** Start Material supplied **

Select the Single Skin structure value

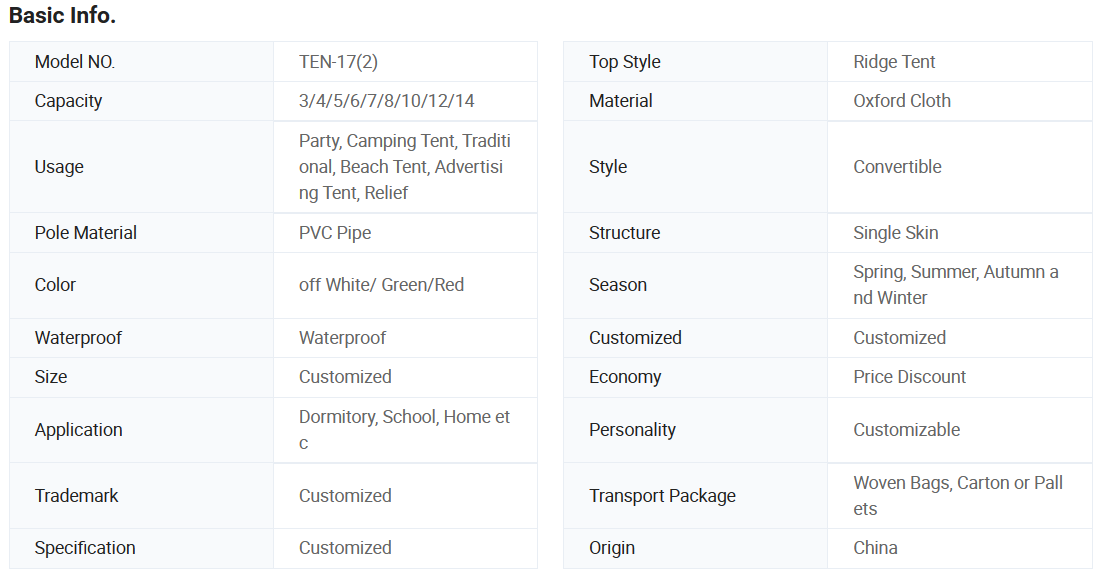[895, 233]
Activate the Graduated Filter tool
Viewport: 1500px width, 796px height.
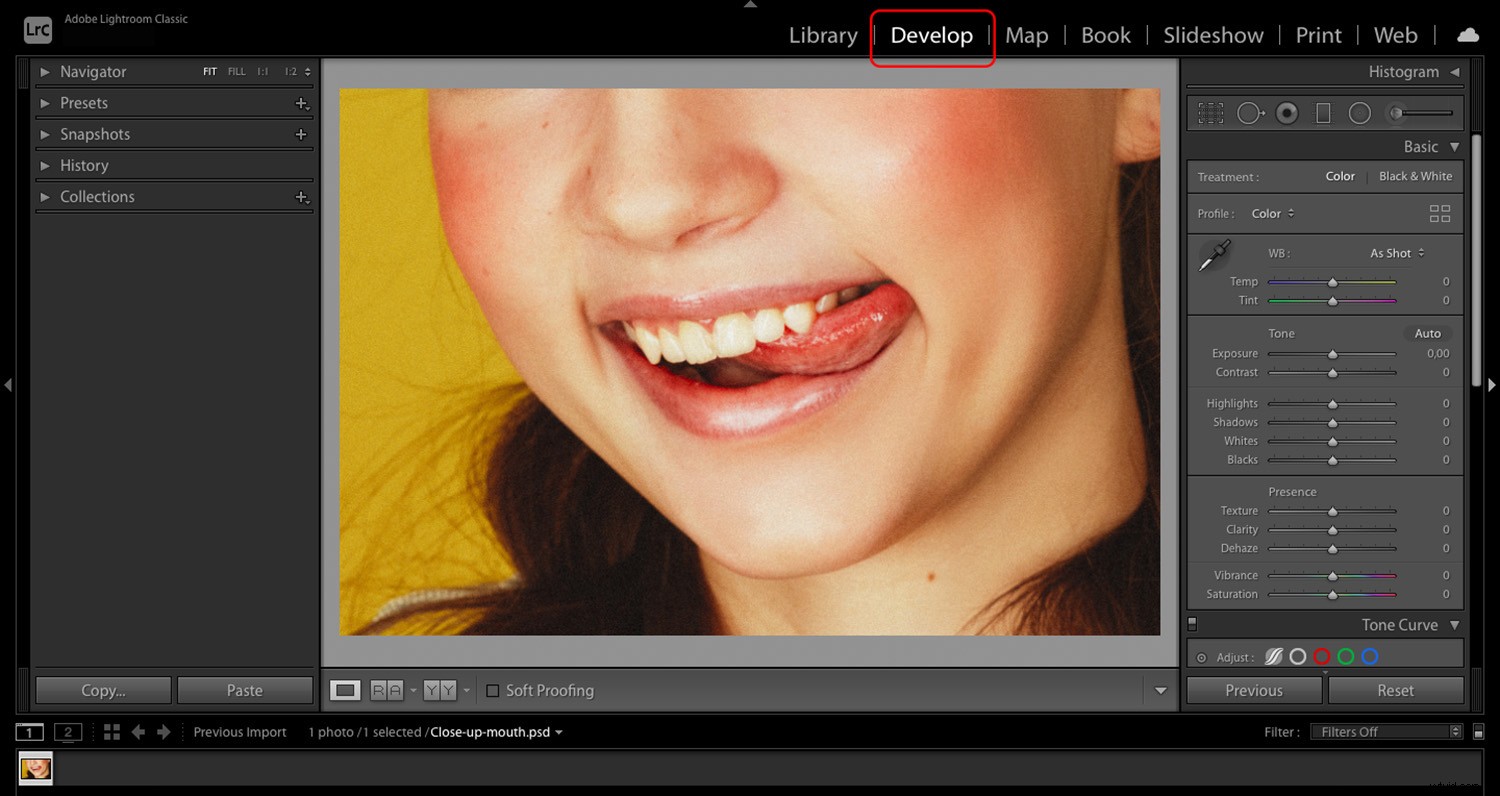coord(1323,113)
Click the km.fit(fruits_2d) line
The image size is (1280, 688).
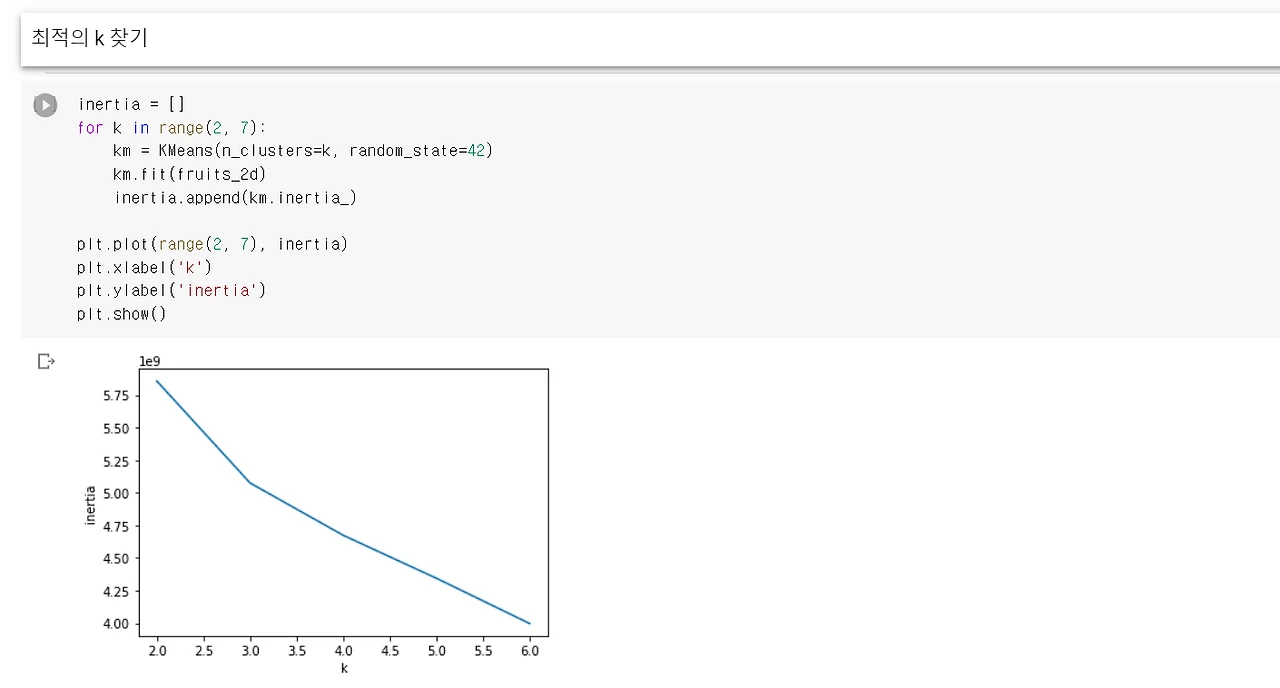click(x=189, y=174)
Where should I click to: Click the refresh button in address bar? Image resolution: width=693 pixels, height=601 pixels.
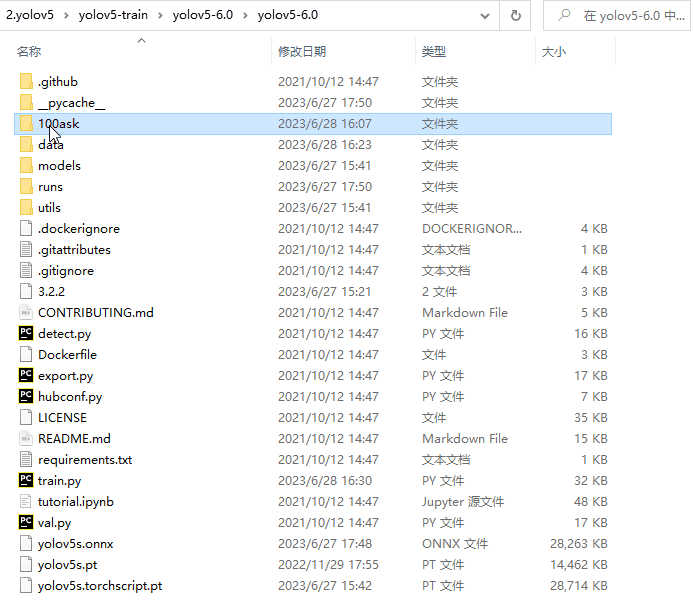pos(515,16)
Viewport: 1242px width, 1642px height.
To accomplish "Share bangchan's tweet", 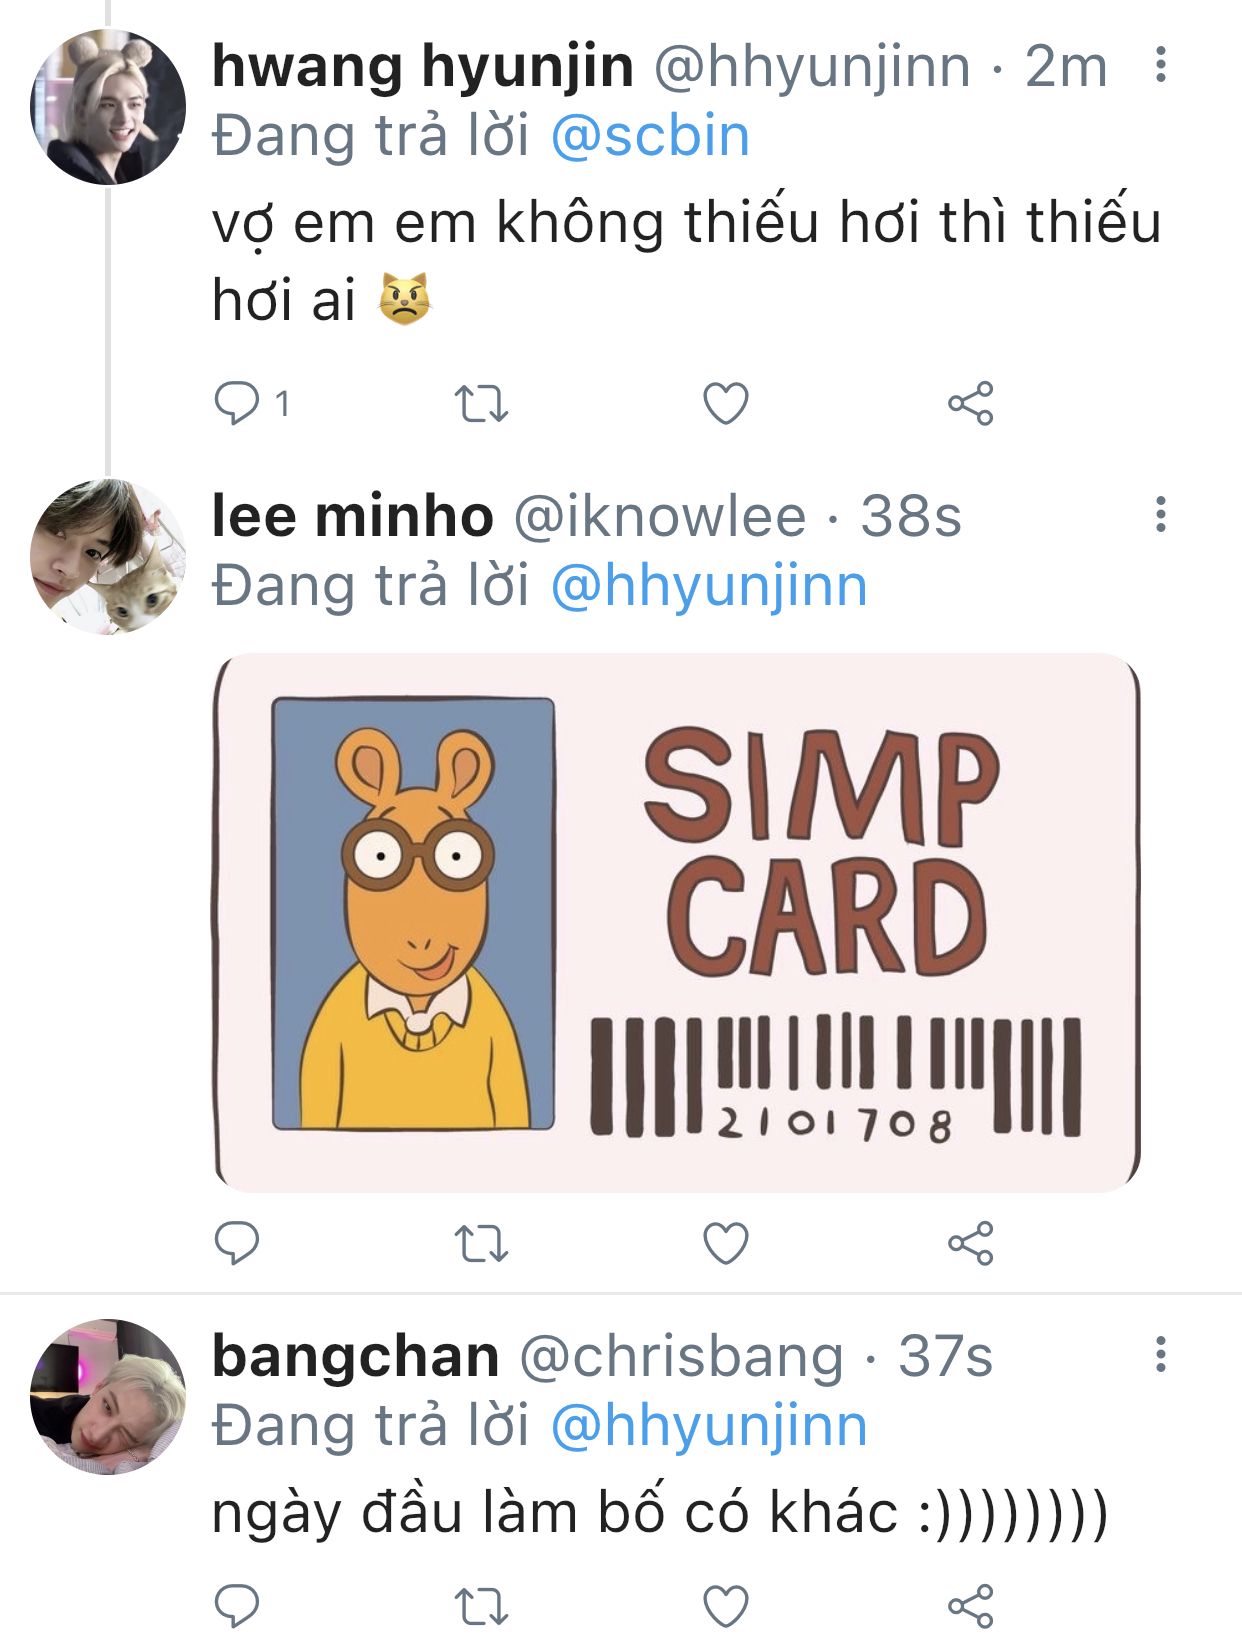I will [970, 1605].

** End Material supplied **

» **Your instructions**
Could you rewrite the material from its start through the line containing "pos(515,16)", swapping "Graduated Filter" for "Radial Filter" and keeping all else unchanged? Leave the pictures out.

» **Output below**
Select the Single Skin structure value

[895, 233]
Activate the Radial Filter tool
Viewport: 1500px width, 796px height.
coord(1323,113)
Click the km.fit(fruits_2d) line
The image size is (1280, 688).
click(x=189, y=174)
Where should I click to: Click the refresh button in address bar? Image resolution: width=693 pixels, height=601 pixels.
pos(515,16)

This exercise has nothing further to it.